White House Conference On Civil Rights

The White House Conference on Civil Rights was held June 1 and 2, 1966. The aim of the conference was built on the momentum of the Civil Rights Act of 1964 and the Voting Rights Act of 1965 in addressing discrimination against African-Americans. The four areas of discussion were housing, economic security, education, and the administration of justice.

President Lyndon Johnson had promised this conference in his commencement address at Howard University the year before. Like that address, the conference was named "To Fulfill These Rights." The title was a play on "To Secure These Rights," a report issued by Truman's civil rights commission in 1947. There were over 2,400 participants, representing all the major civil rights groups except SNCC, which boycotted the conference. Out of the conference came a hundred-page report that called for "legislation to ban racial discrimination in housing and the administration of criminal justice, and...suggested increased federal spending to improve the quality of housing and education."

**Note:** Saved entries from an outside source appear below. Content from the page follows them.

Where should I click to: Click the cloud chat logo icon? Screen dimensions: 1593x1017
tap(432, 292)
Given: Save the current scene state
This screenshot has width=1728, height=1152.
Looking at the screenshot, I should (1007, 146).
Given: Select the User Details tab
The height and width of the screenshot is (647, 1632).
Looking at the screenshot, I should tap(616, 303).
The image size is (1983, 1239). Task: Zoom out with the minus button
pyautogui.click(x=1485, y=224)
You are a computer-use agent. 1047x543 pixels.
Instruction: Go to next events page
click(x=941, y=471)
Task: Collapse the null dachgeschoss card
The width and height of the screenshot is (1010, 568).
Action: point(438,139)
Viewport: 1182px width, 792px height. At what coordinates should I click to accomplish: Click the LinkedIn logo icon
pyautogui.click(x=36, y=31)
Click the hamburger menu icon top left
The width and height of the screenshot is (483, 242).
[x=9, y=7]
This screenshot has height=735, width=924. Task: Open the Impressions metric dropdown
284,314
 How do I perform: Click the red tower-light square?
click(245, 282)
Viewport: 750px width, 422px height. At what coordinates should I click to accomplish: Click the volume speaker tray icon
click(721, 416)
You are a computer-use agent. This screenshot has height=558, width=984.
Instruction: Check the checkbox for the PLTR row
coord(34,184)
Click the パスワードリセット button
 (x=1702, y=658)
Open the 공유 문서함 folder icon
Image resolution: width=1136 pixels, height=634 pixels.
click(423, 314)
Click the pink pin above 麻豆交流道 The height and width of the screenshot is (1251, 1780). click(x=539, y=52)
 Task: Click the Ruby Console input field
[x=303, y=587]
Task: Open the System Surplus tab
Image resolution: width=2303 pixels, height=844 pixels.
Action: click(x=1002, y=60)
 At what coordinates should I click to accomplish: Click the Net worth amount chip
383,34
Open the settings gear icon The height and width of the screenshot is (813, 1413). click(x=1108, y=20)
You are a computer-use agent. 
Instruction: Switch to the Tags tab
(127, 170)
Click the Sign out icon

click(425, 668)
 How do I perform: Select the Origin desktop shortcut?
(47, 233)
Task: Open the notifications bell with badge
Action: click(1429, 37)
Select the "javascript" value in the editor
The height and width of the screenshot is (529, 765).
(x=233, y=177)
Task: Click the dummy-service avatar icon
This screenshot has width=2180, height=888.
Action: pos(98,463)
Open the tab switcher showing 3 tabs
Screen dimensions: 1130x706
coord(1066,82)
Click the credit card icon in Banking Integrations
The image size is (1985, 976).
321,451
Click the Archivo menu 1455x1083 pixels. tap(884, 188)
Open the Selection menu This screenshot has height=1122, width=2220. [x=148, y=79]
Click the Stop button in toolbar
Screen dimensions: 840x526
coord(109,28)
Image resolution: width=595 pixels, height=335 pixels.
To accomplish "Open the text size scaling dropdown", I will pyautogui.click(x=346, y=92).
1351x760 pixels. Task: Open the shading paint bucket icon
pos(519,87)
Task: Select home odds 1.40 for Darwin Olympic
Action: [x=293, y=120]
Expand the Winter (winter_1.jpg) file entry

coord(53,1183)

Famous quotes containing the words civil rights, white, house, conference, civil and/or rights:

    I’ve never been afraid to step out and to reach out and to move out in order to make things happen.
    Victoria Gray, African American civil rights activist. As quoted in This Little Light of Mine, ch. 3, by Hay Mills (1993)

    Is a civilization naturally backward because it is different? Outside of cannibalism, which can be matched in this country, at least, by lynching, there is no vice and no degradation in native African customs which can begin to touch the horrors thrust upon them by white masters. Drunkenness, terrible diseases, immorality, all these things have been gifts of European civilization.
    —W.E.B. (William Edward Burghardt)

    Yet the day wears,
    And door succeeds door;
    I try the fresh fortune—
    Range the wide house from the wing to the centre,
    Still the same chance! she goes out as I enter.
    Spend my whole day in the quest,—who cares?
    Robert Browning (1812–1889)

    Reading maketh a full man; conference a ready man; and writing an exact man.
    Francis Bacon (1561–1626)

    A man’s real and deep feelings are surely those which he acts upon when challenged, not those which, mellow-eyed and soft-voiced, he spouts in easy times.
    Sarah Patton Boyle, U.S. civil rights activist and author. The Desegregated Heart, part 2, ch. 13 (1962)

    Democracy and Republicanism in their best partisan utterances alike declare for human rights. Jefferson, the father of Democracy, Lincoln, the embodiment of Republicanism, and the Divine author of the religion on which true civilization rests, all proclaim the equal rights of all men.